Business loans or overdrafts, how to finance your company.

Financing a company in today’s unstable economy is no easy task. How you get about it will depend on various factors. What short term, mid term and long term goals you have. How much cash you need to finance your company and what stage of development your company is.

For instance to start a company can be the hardest stage to find financing. You have no business record, no sales, no assets to use as collateral. This makes it hard to find investors, banks and other finance companies that will risk giving you a loan. Because situations change and context is very important when deciding which finance option to choose, you need to analyze your personal circumstances before deciding on which finance option is best for your company.

Business loans.

Business loans are loans provided by a bank or some other finance company to your business. The precise conditions depend on the contract, but generally the business acts as a virtual person that takes on the loan. This has various advantages. If your company does not work, the debts your company takes on will not necessarily pass on to you.

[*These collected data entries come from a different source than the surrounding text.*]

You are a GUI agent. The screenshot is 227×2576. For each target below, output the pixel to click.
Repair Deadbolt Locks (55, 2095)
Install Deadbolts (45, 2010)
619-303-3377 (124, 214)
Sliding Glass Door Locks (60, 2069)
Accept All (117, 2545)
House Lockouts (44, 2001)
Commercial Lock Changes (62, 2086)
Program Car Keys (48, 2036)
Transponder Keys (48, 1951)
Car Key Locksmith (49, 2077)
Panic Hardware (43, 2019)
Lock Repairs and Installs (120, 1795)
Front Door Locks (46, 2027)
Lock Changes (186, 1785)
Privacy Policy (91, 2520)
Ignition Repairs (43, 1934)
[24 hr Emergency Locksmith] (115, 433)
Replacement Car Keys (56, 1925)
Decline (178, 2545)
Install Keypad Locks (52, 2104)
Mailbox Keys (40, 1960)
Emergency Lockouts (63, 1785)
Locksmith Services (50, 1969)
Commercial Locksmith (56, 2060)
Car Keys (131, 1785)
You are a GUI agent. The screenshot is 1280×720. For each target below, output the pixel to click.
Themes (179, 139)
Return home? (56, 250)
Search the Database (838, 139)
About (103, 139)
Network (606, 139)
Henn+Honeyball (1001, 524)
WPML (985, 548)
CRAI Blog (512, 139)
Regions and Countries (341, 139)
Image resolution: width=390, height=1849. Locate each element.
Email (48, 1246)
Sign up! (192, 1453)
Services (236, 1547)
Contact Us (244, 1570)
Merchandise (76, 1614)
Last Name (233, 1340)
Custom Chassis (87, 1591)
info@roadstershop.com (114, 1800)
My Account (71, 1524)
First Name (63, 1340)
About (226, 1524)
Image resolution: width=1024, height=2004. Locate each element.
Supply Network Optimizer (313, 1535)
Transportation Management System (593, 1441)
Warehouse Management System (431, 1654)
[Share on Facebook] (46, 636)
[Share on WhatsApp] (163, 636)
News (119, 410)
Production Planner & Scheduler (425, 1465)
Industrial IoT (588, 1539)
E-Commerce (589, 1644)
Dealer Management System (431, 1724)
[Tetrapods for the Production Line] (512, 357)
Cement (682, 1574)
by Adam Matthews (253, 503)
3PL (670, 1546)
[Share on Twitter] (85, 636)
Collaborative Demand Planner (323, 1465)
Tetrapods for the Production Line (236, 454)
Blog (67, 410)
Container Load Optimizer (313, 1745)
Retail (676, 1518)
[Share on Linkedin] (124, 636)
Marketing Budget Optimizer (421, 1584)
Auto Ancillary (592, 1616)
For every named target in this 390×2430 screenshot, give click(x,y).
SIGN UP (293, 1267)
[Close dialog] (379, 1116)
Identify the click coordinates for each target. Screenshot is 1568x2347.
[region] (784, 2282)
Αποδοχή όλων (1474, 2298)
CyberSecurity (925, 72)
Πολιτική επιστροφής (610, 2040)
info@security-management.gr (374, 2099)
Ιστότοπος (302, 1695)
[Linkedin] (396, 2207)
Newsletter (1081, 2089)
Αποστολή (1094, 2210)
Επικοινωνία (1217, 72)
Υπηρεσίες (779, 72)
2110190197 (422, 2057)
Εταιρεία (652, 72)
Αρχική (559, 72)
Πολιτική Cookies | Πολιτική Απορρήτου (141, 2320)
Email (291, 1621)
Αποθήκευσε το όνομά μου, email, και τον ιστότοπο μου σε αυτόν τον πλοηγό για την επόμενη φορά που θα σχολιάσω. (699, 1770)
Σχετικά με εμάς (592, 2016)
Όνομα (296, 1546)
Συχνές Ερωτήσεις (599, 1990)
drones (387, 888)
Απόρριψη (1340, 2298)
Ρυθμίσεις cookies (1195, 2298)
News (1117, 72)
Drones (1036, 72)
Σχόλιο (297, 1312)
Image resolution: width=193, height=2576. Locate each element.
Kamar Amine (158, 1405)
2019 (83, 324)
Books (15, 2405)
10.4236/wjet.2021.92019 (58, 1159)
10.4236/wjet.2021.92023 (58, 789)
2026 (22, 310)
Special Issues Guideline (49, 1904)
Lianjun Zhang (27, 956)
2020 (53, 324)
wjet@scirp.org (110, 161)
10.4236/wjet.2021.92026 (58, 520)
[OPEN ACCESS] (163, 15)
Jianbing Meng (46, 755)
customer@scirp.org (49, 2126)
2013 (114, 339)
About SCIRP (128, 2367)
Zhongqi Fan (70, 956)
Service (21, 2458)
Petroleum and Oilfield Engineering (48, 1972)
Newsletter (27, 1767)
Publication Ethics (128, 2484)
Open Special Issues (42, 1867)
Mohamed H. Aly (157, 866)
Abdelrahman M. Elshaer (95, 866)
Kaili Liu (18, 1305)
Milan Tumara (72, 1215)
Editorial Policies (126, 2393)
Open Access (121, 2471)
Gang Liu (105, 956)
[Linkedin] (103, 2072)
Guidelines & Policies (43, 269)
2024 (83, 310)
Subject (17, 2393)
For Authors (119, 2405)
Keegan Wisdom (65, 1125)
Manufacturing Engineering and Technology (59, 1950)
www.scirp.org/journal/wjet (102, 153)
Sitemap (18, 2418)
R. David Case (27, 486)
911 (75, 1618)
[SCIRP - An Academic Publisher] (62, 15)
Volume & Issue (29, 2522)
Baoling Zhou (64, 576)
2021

Business loans provide a lump sum that can be used as you see fit. It also provides a safety net for last minute expenses or investments. This allows your company to be more flexible and adapt to change faster and more efficiently. However business loans require time and documentation to be approved. If your company has not past history and no assets to provide as collateral you might have to begin with a personal loan and then take a larger business loan when your company is solvent. Business loans are also expensive. You will need to pay setting up fees, interest rates, setting up fees and probably penalty fees if you wish to pay your loan early.

Business overdrafts.

Business overdrafts are an agreement between your business and a bank. The bank agrees to provide you with cash on demand up to a certain amount. You only pay interest on the amount you borrow, not on your overdraft maximum. You can generally pay back as much or as little as you want / can. Overdraft facilities are organized for a set period of time at which the full overdraft should be paid. Overdraft services can be renewed for a renewal fee. The advantage of overdrafts over loans is that you only pay interest on what you need, on what you actually borrow through the overdraft. Interest is charged daily so you have more control on your finance costs.

So which option is best for you? It will depend on the needs, context, situation of your business, plus your personality. If you are planning to to make one large payment or investment a loan might be better. You will probably be able to arrange cheaper interest rates. However if you are not sure of the amount of cash you will need, but want to be able to have cash when and where needed, business overdrafts might be the best choice for you.